Prime Minister Jacinda Ardern on Monday initiated an independent judicial probe into the twin Christchurch mosque attacks that killed 50 people and injured several others, asking whether police and intelligence services could have prevented the March 15 attack.
According to local media reports Ardern urged police and other intelligence officials to implement a royal commission, the most powerful judicial probe available under New Zealand law. The probe,Arden was quoted as saying, was needed to find out how a lone shooter was able to gun down 50 people, adding that the man had not been on any watch lists in New Zealand or Australia.
"It is important that no stone is left unturned to get to how this act of terrorism occurred and how we could have stopped it," Ardern was quoted as telling reporters.
The probe will also include the role of social media in Christchurch attacks and how the accused, 28-year-old Brenton Tarrant, came to acquire an automatic weapon, Ardern noted.
"One question we need to answer is whether or not we could or should have known more," Ardern said.
"New Zealand is not a surveillance state ... but questions need to be answered," the Prime Minister said.
Ardern ruled out New Zealand re-introducing the death penalty for Tarrant, who was arrested minutes after the attack on the mosques and has been charged with murder. Tarrant is scheduled to appear in court on April 5.
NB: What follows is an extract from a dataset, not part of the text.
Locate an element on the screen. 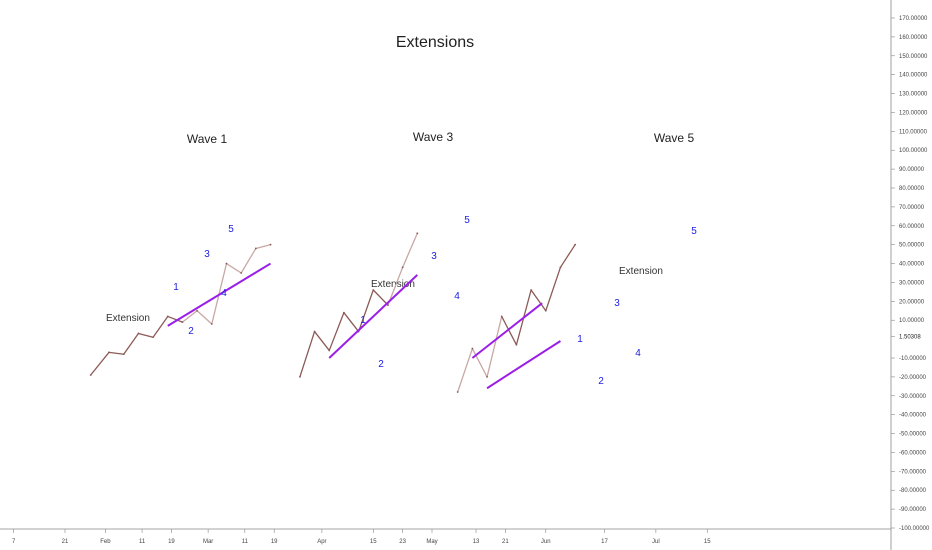 The height and width of the screenshot is (550, 932). price-tick-label: -100.00000 is located at coordinates (914, 529).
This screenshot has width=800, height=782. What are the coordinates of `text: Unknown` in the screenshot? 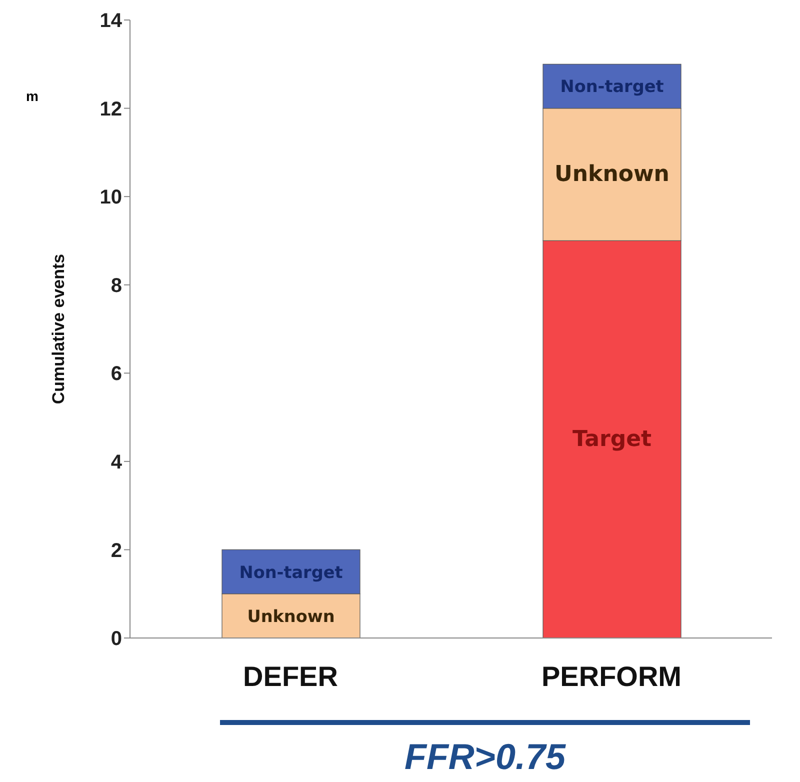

The Prime Minister is currently awaiting a comprehensive and timely report provided by the royal commission on the mosque attacks, dubbed to be the worst terror attack in the country's modern history.
Improving the security situation in the country, New Zealand, last week, implemented a ban on the sale of assault rifles and semi-automatics across the country to prevent more acts of terror and mass shootings anytime in future.
At least five Indians, including three from Gujarat, were killed in the terror attack.